(YOUR INSTRUCTIONS)
In the data below, the answer is the run of lines from the line containing "Where should I click to: Click trash" through the line containing "Given: Open the apps grid icon in header", both included; print it exactly and nothing else.

[Stored records]
=====
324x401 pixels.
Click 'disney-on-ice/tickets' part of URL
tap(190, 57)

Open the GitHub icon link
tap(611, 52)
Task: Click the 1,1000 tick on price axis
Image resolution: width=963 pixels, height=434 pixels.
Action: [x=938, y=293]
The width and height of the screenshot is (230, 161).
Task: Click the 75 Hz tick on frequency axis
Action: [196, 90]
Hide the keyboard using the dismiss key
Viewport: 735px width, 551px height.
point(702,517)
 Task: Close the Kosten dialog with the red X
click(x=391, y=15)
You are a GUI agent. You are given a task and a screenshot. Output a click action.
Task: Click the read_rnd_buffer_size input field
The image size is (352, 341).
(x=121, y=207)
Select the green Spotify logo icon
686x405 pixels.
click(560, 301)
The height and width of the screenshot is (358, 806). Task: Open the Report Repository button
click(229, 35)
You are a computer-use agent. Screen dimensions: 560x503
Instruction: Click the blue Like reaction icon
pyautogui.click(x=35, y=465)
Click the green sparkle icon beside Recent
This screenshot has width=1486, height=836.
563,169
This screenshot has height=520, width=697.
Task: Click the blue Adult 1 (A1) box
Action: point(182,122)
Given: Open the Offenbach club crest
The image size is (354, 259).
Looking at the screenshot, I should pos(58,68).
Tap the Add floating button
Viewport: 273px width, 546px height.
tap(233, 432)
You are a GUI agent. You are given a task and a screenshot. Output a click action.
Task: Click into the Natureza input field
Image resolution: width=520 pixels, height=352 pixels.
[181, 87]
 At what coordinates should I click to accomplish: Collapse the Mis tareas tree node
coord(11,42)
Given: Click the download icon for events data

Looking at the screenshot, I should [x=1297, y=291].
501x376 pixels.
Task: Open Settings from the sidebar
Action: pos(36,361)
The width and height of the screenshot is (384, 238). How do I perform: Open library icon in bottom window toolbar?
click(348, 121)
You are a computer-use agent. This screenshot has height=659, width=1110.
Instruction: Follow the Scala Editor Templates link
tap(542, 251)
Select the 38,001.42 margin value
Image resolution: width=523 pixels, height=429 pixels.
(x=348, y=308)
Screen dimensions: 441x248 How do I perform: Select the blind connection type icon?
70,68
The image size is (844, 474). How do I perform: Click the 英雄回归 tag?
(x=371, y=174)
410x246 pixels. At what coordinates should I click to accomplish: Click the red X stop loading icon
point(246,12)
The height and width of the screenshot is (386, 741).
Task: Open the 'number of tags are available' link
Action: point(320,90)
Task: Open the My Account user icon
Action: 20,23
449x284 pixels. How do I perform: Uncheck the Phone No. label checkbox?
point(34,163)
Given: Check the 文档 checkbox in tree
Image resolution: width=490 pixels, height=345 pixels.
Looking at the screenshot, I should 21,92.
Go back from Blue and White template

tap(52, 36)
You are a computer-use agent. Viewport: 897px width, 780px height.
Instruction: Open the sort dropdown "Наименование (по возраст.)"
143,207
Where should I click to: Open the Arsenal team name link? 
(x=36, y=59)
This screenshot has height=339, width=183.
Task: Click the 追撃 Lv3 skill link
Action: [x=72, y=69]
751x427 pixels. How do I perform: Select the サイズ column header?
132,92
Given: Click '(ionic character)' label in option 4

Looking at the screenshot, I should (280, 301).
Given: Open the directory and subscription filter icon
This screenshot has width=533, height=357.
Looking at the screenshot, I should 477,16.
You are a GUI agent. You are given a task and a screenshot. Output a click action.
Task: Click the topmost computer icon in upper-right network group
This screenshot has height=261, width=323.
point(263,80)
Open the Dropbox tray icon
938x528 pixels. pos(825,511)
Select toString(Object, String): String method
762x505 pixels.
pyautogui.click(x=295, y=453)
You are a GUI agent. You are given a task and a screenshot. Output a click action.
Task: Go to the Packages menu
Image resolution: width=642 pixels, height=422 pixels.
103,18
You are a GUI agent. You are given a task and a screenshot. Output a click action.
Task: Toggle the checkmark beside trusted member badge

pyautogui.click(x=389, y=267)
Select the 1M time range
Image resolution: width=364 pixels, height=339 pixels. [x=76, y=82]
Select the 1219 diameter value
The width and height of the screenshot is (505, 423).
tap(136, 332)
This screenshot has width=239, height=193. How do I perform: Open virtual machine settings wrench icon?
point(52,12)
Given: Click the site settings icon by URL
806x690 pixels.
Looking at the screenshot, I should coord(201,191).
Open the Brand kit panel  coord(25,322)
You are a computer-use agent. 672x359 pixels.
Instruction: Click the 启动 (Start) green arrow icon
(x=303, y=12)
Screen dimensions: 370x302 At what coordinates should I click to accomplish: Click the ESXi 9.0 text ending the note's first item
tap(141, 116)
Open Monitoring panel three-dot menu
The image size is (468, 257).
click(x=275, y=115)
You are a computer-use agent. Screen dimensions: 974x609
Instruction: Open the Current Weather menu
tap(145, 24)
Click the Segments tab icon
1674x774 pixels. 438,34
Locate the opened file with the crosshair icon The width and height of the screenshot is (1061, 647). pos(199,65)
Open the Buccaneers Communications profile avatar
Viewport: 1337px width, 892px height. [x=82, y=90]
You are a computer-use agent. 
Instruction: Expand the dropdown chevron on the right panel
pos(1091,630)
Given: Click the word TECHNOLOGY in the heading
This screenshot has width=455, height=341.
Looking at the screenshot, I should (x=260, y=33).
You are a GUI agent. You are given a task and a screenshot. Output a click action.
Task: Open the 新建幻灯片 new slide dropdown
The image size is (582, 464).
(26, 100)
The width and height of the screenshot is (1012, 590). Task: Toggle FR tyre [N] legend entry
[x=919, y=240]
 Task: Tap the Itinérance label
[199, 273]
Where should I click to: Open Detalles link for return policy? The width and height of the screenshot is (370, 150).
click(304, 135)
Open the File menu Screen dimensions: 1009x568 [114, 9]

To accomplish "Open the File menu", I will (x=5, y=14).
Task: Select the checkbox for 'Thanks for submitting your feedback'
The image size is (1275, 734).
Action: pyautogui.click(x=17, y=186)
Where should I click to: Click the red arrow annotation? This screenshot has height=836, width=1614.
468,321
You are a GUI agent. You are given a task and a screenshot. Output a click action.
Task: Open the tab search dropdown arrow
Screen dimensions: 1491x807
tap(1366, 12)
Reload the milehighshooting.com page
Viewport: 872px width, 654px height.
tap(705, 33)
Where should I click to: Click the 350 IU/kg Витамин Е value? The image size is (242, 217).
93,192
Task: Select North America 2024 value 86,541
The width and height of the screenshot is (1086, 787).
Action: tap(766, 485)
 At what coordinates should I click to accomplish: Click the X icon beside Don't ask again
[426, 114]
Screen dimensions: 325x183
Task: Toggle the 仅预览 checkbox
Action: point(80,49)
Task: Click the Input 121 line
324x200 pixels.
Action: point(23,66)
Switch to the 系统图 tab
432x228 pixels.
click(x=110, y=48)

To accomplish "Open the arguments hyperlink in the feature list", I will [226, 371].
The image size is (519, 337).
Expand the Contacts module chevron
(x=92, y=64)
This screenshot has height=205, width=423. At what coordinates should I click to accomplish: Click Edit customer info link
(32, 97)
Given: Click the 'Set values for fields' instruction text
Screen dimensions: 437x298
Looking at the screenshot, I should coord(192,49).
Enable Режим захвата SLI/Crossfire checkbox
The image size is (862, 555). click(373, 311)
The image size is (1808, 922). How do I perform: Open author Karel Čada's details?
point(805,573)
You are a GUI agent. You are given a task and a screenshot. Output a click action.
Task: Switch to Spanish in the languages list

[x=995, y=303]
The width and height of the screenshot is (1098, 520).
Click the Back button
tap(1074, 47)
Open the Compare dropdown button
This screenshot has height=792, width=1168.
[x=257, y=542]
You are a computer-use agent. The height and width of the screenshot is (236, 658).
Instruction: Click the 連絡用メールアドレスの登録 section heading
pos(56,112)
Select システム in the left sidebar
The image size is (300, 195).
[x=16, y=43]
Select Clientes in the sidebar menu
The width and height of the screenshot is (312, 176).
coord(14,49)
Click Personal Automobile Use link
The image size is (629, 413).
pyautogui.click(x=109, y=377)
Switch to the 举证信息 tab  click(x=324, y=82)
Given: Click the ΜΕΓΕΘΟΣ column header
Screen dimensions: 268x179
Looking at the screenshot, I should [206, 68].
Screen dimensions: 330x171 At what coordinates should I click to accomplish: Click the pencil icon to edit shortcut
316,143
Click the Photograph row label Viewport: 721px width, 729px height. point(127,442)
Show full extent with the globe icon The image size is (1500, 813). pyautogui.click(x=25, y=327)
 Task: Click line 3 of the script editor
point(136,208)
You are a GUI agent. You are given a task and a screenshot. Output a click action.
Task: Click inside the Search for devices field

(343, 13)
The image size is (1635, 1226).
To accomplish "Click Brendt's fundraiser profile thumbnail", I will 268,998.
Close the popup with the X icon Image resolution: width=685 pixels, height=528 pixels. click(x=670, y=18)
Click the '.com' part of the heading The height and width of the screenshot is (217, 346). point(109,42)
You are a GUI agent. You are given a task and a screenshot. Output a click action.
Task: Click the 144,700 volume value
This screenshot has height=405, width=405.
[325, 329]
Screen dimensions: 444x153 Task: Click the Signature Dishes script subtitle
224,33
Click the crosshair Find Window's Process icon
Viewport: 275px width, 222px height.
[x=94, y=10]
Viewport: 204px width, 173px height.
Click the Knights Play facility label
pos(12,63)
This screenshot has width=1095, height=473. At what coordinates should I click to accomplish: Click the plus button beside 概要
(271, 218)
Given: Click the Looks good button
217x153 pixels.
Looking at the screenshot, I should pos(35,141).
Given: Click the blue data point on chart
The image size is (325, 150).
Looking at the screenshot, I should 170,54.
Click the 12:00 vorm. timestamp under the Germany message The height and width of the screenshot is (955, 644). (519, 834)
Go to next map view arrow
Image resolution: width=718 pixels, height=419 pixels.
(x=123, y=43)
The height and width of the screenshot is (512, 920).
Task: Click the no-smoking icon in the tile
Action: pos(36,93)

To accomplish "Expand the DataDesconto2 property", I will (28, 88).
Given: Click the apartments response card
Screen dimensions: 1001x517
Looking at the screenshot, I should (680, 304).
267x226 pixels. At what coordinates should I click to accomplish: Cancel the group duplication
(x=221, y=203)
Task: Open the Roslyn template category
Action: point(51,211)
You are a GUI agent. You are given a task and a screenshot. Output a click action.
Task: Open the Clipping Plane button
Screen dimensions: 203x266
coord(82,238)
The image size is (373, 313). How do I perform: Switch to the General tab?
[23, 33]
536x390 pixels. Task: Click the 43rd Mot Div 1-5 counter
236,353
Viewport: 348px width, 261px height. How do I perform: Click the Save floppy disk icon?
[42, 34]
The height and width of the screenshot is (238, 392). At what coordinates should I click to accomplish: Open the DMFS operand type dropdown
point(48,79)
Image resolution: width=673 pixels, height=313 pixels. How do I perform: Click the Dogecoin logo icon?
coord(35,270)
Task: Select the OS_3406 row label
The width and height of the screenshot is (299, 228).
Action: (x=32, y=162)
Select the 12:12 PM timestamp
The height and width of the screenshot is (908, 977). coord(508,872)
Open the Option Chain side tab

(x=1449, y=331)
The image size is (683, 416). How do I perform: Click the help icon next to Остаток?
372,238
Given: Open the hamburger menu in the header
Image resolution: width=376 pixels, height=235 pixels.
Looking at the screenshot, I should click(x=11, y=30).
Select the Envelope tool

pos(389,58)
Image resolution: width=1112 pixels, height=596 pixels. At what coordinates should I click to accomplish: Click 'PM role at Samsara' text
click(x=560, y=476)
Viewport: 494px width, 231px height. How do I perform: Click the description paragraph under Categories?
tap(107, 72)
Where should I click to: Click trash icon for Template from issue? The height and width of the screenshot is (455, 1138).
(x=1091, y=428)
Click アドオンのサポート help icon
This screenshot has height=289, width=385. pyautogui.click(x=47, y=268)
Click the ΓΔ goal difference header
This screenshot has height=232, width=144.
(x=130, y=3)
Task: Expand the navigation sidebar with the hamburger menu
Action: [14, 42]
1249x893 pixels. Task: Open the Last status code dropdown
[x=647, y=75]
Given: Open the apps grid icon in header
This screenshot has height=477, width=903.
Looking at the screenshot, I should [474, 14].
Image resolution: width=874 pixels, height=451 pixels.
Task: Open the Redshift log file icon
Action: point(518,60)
=====
(REPLY TO THE EXERCISE)
Where should I click to: Click trash icon for Template from issue? The height and width of the screenshot is (455, 1138).
(x=1091, y=428)
Click アドオンのサポート help icon
This screenshot has height=289, width=385. pyautogui.click(x=47, y=268)
Click the ΓΔ goal difference header
This screenshot has height=232, width=144.
(x=130, y=3)
Task: Expand the navigation sidebar with the hamburger menu
Action: [14, 42]
1249x893 pixels. Task: Open the Last status code dropdown
[x=647, y=75]
Given: Open the apps grid icon in header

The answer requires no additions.